Are you hearing a theme?
Alone, alone, alone!
While the media wails about a loneliness epidemic, you long for nothing more than more of it — more silence, more stillness, the privacy of your own imagination, your soul undisturbed, unperturbed, uninfluenced — to feel your own heartbeat, to be in communion with a God whom nobody taught you to believe in, but whom you found in your own private searchings, to sleep diagonally across your own bed, to make your own art, to eat the little weirdsy meals that a 56-year-old woman makes for herself when nobody is looking, while sitting at the kitchen counter with her unbrushed teeth reading a brilliant novel and speaking aloud to the novelist, who may be dead or alive (who cares, you are in communion)!

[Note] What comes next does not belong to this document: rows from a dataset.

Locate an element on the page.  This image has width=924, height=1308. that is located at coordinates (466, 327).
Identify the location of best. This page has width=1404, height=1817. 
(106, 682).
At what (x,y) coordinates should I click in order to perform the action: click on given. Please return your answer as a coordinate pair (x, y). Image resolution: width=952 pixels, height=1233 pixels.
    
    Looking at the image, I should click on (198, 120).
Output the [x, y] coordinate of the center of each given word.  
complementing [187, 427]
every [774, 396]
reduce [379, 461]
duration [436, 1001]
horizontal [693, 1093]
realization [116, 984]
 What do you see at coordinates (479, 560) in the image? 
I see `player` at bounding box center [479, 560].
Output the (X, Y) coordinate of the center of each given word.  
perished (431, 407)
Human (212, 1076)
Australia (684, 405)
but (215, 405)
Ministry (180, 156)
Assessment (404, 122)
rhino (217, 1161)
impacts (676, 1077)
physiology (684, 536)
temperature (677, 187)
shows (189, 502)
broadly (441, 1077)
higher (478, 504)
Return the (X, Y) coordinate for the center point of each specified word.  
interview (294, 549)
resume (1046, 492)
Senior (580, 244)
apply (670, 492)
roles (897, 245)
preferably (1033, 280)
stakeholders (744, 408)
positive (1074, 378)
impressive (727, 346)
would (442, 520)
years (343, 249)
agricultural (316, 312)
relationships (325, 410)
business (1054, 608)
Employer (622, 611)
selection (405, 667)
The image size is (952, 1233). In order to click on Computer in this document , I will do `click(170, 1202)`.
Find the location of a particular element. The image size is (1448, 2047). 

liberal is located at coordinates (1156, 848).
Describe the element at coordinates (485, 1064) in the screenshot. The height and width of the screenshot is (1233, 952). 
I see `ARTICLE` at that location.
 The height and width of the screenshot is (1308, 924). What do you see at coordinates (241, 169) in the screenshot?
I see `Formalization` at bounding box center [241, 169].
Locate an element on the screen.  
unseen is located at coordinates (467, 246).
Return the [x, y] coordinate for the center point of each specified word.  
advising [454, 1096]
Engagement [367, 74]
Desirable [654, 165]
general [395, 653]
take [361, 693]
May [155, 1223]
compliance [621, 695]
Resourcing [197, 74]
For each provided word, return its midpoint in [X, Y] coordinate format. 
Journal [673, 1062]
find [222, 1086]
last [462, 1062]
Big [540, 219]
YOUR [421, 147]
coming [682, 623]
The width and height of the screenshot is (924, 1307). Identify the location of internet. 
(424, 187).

What model did you ever have, what model did you ever see in your family, for a woman as free as this? None. And nothing but shame is heaped from culture upon the heads — the gloriously shaved heads — of twice-divorced childless women who are also lesbian widows. Where was there a model for THIS? Who taught you to be THIS? Nobody. You never saw anyone who lived like this when you were coming up. Who taught you how to set the boundaries that you have set in recent years that defend this glorious, wild solitude? Nobody, my love. But this is simply what you are, when you allow yourself to run away from the need to be pleasing to others, and when you stretch out the tendrils of your imagination as fully as they can reach, and when you live in your own messy unvarnished truth, and when you don’t even need to tell your critics to fuck off anymore because they don’t even know where you are — they can’t even find you anymore.
My love, my love, nearly every family and every culture of the world admires an obedient, subservient, dutiful woman. The world wants you locked in a certain set of responsibilities that are limited and limiting, small, tight, and wrought with self-sacrifice. But whenever you try to do that, whenever you try to get their approval you nearly die — every single time. It isn’t safe for you to seek the approval of those who would confine you to nothing but tiny ill-fitting roles and then judge you on how poorly you are playing them. It never was.
Fail at it, my love. Fail at those roles. Every one of them. Spectacularly.
Because here’s the thing — they still won’t approve of you. No matter what you do, they still won’t approve of you. They’ll just be watching and waiting for you to make the next mistake. So fail immediately, and hard. Be a disaster: it is the agent of your liberation. And once everyone is done shaking their heads at you, then you are free to be forgotten, and to come back to the wildness of your own heart and the unfettered jungle of your own imagination. Which is where you found us, the Spirit of Unconditional Love — not in careful obedience, but in a reckless, primal howl of longing in a dark night of the soul, when, once again, you were absolutely alone. That’s where you heard our voice for the first time. This is where you found the highest, most powerful love. In your blazing holy solitude.
Remember what Martha Beck taught you: true love liberates the beloved. This is our voice, the voice of unconditional love, trying to liberate you even more. For you are our beloved.
If you think we want anything for you more than we want the utter, boundaryless freedom of your spirit, then you don’t know who you’re talking to. And who you are talking to is LOVE. True love, your love, our love, THE love.
Okay, little beast. That’s all. Do whatever you want today. Do whatever you want. Be true to your freedom. We are right here with you, eating it up like candy.
Prompt
Does this look familiar?
This prompt is for anyone who has ever related to Alice (which we secretly suspect is most of us!) — Dear Love, what would you have me know about seeking approval from others?